Usage
gbts(x, y, w = rep(1, nrow(x)), nitr = 100, nlhs = floor(nitr/2), nprd = 1000, kfld = 10, nwrk = 2, srch = c("bayes", "random"), rpkg = c("gbm", "xgb"), pfmc = c("acc", "dev", "ks", "auc", "roc", "mse", "rsq", "mae"), cdfx = "fpr", cdfy = "tpr", cutoff = 0.5, max_depth_range = c(2, 10), leaf_size_range = c(10, 200), bagn_frac_range = c(0.1, 1), coln_frac_range = c(0.1, 1), shrinkage_range = c(0.01, 0.1), num_trees_range = c(50, 1000), scl_pos_w_range = c(1, 10), print_progress = TRUE)
Arguments
x
a data.frame of predictors. If rpkg
(described below) is
set to "gbm"
, then x
is allowed to have categorical predictors
represented as factors. Otherwise, all predictors in x
must be numeric.
y
a vector of response values. For binary classification, y
must contain values of 0 and 1. There is no need to convert y
to a
factor variable. For regression, y
must contain at least two unique
values.
w
an optional vector of observation weights.
nitr
an integer of the number of iterations for the optimization.
nlhs
an integer of the number of Latin Hypercube samples (each sample
is a combination of hyperparameter values) used to generate the initial
performance model. This is used for Bayesian optimization only. Random search
ignores this argument.
nprd
an integer of the number of samples (each sample is a combination
of hyperparameter values) at which performance prediction is made, and the
best is selected to run the next iteration of GBT.
kfld
an integer of the number of folds for cross-validation used at
each iteration.
nwrk
an integer of the number of computing workers (CPU cores) to be
used. If nwrk
is less than the number of available cores on the
machine, it uses all available cores.
srch
a character indicating the search method such that
srch="bayes"
uses Bayesian optimization (default), and
srch="random"
uses random search.
rpkg
a character indicating which package of GBT to use. Setting
rpkg="gbm"
uses the gbm
R package (default). Setting
rpkg="xgb"
uses the xgboost
R package. Note that with
gbm
, predictors can be categorical represented as factors, as opposed
to xgboost
which requires all predictors to be numeric.
pfmc
a character of the performance metric to optimize.

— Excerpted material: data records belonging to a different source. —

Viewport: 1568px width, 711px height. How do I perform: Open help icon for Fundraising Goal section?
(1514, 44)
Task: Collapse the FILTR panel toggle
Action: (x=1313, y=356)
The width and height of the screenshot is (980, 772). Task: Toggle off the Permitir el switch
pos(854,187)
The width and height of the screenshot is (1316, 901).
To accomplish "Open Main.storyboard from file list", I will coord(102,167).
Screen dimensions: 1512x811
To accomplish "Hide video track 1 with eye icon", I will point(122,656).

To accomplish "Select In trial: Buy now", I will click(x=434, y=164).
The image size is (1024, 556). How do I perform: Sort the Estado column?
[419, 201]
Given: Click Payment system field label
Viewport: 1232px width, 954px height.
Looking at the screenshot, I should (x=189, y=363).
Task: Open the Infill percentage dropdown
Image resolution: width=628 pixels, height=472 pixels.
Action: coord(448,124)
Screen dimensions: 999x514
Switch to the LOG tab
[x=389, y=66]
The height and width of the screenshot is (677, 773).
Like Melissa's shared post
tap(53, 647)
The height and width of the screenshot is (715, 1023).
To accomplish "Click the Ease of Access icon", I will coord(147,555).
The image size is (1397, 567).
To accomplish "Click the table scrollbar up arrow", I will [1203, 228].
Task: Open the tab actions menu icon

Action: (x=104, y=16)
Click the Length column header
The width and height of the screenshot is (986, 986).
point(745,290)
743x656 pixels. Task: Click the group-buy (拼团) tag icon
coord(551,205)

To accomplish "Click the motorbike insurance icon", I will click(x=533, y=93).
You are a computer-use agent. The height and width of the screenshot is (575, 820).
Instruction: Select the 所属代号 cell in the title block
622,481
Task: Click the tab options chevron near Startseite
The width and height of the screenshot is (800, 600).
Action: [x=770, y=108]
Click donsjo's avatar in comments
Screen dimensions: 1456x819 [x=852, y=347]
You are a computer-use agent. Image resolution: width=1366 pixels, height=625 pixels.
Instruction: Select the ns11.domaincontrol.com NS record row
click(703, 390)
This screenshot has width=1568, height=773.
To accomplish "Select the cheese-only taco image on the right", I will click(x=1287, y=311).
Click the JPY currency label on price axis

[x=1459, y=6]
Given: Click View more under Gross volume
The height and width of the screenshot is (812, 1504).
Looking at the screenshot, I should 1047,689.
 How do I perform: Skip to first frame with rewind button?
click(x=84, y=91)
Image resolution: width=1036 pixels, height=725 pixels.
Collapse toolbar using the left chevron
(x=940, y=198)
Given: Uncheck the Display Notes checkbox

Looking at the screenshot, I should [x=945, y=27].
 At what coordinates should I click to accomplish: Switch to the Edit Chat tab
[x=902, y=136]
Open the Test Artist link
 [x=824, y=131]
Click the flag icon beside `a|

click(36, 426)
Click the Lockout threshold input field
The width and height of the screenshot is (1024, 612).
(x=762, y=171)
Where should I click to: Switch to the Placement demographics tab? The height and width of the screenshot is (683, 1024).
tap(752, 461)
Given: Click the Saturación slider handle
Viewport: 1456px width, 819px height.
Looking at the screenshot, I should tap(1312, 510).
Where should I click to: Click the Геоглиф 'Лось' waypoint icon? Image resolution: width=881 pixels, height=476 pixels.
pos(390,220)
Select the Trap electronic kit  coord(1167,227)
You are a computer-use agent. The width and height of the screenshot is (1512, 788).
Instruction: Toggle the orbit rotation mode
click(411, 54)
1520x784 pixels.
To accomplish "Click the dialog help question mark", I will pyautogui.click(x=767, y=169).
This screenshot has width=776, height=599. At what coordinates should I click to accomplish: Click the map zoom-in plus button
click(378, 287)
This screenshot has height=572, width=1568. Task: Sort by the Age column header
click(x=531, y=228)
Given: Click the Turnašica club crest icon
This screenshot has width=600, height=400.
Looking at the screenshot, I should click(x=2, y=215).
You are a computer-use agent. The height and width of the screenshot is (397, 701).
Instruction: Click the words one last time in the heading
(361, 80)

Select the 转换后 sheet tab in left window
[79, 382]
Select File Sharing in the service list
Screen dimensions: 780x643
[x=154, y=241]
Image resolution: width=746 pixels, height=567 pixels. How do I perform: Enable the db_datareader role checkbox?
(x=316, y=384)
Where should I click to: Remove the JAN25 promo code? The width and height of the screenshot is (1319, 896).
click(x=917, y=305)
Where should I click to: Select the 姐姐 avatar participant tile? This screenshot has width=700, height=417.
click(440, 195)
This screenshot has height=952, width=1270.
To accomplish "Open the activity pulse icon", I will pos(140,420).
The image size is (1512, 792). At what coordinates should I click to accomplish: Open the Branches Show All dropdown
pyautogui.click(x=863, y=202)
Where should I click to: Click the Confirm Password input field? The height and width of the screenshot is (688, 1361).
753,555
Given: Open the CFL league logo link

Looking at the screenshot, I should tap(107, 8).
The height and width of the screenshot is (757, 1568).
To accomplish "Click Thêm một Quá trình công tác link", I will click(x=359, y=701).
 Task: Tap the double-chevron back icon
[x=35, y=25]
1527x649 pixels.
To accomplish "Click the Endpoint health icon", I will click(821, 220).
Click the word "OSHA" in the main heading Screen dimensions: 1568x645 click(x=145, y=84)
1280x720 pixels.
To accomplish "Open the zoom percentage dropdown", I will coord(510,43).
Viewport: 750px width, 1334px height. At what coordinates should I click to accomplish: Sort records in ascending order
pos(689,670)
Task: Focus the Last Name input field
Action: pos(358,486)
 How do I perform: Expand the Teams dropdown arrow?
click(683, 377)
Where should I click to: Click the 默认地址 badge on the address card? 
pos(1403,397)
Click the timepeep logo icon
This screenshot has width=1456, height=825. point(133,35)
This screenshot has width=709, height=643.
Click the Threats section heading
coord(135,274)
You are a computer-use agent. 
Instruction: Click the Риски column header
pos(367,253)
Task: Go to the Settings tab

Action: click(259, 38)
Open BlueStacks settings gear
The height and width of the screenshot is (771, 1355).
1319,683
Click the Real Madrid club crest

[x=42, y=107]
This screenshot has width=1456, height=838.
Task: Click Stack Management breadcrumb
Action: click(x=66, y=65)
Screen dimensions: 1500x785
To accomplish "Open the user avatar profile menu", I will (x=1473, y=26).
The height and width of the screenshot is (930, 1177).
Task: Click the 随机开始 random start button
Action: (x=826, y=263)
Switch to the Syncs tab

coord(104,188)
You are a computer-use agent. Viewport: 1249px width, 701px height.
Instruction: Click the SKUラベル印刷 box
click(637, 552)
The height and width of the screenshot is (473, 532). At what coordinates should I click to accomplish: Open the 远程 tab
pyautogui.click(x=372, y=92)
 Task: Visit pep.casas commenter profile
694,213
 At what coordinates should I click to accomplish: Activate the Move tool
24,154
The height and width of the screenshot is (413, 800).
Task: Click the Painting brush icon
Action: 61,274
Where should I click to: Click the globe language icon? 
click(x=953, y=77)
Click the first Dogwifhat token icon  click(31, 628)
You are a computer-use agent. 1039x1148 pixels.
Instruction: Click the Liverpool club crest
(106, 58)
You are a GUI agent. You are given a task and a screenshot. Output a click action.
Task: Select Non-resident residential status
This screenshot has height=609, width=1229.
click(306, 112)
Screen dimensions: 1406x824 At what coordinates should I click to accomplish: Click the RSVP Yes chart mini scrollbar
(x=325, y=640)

For binary classification, pfmc
accepts:
-
"acc"
: accuracy.
-
"dev"
: deviance.
-
"ks"
: Kolmogorov-Smirnov (KS) statistic.
-
"auc"
: area under the ROC curve. This is used in conjunction
with the cdfx
and cdfy
arguments (described below) which
specify the cumulative distributions for the x-axis and y-axis of the ROC
curve, respectively. The default ROC curve is given by true positive rate
(on the y-axis) vs. false positive rate (on the x-axis).
-
"roc"
: this is used when a point on the ROC curve is used as the
performance metric, such as the true positive rate at a fixed false positive
rate. This is used in conjunction with the cdfx
, cdfy
, and
cutoff
arguments which specify the cumulative distributions for the
x-axis and y-axis of the ROC curve, and the cutoff (value on the x-axis) at
which evaluation of the ROC curve is obtained as a performance metric. For
example, if the desired performance metric is the true positive rate at
the 5% false positive rate, specify pfmc="roc"
, cdfx="fpr"
,
cdfy="tpr"
, and cutoff=0.05
.
For regression, pfmc
accepts:
-
"mse"
: mean squared error.
-
"mae"
: mean absolute error.
-
"rsq"
: r-squared (coefficient of determination).
cdfx
a character of the cumulative distribution for the x-axis.
Supported values are
-
"fpr"
: false positive rate.
-
"fnr"
: false negative rate.
-
"rpp"
: rate of positive prediction.
cdfy
a character of the cumulative distribution for the y-axis.
Supported values are
-
"tpr"
: true positive rate.
-
"tnr"
: true negative rate.
cutoff
a value in [0, 1] used for binary classification. If
pfmc="acc"
, instances with probabilities <= cutoff are
predicted as negative, and those with probabilities > cutoff
are
predicted as positive. If pfmc="roc"
, cutoff
can be used in
conjunction with the cdfx
and cdfy
arguments (described above)
to specify the operating point. For example, if the desired performance
metric is the true positive rate at the 5% false positive rate, specify
pfmc="roc"
, cdfx="fpr"
, cdfy="tpr"
, and
cutoff=0.05
.=>
max_depth_range
a vector of the minimum and maximum values for:
maximum tree depth.
leaf_size_range
a vector of the minimum and maximum values for:
leaf node size.
bagn_frac_range
a vector of the minimum and maximum values for:
bag fraction.
coln_frac_range
a vector of the minimum and maximum values for:
fraction of predictors to try for each split.
shrinkage_range
a vector of the minimum and maximum values for:
shrinkage.
num_trees_range
a vector of the minimum and maximum values for:
number of trees.
scl_pos_w_range
a vector of the minimum and maximum values for:
scale of weights for positive cases.
print_progress
a logical of whether optimization progress should be
printed to the console.